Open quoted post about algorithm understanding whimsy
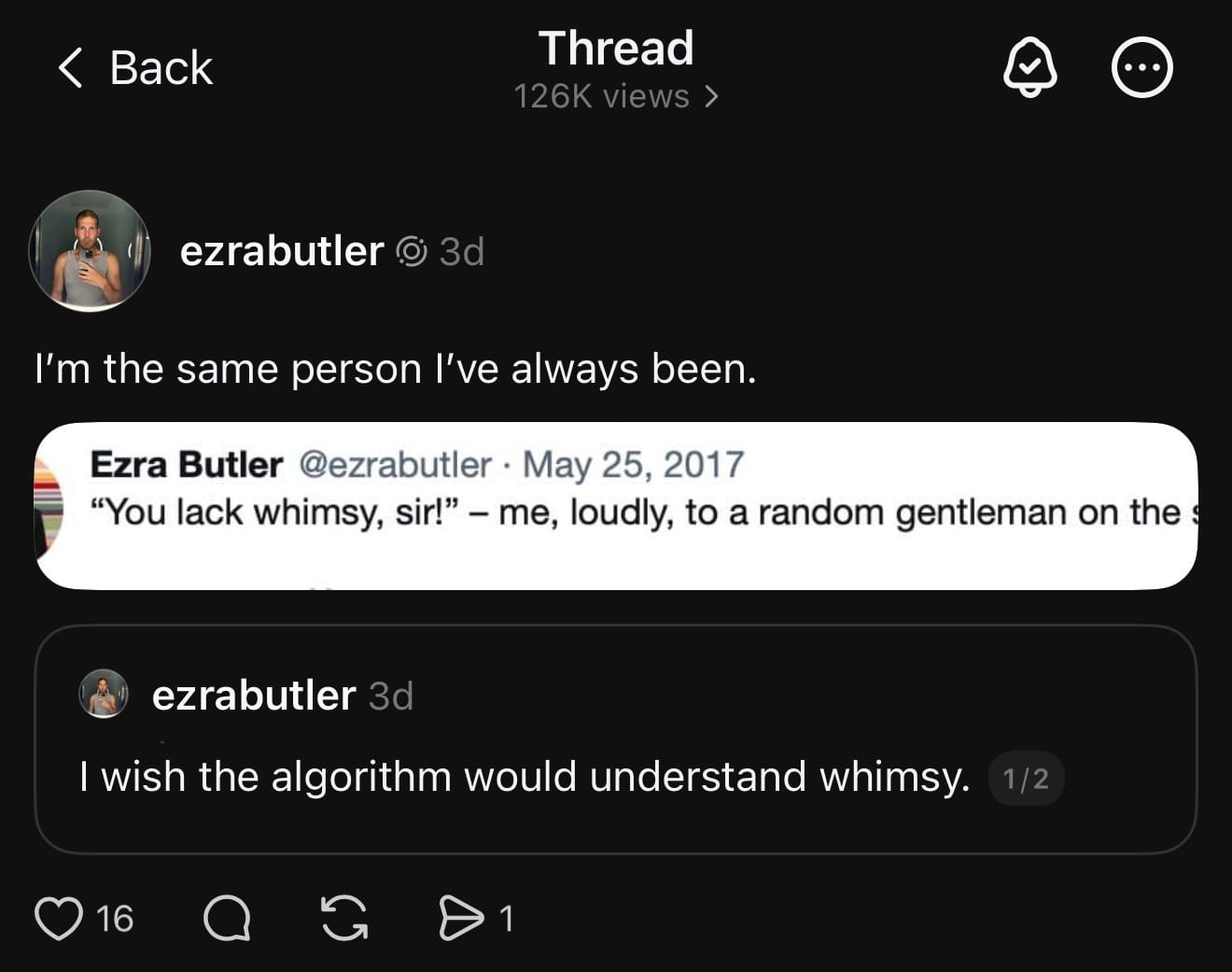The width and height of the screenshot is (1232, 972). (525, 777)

::::::::

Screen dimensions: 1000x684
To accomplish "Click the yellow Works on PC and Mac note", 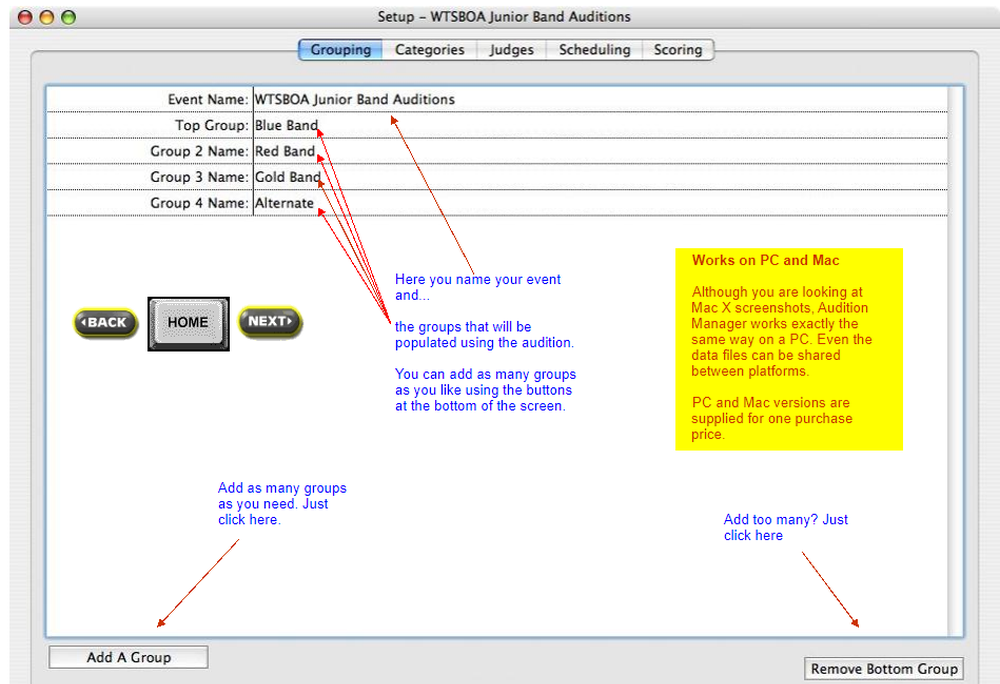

::::::::

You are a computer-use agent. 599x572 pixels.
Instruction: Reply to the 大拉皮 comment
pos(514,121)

::::::::

* _About this exercise_: Taking the records above, print only and exactly the lines from the line with "Screen dimensions: 1000x684" to the line with "the yellow Works", both kept, and exclude pictures.

* _Reply_:
Screen dimensions: 1000x684
To accomplish "Click the yellow Works on PC and Mac note", 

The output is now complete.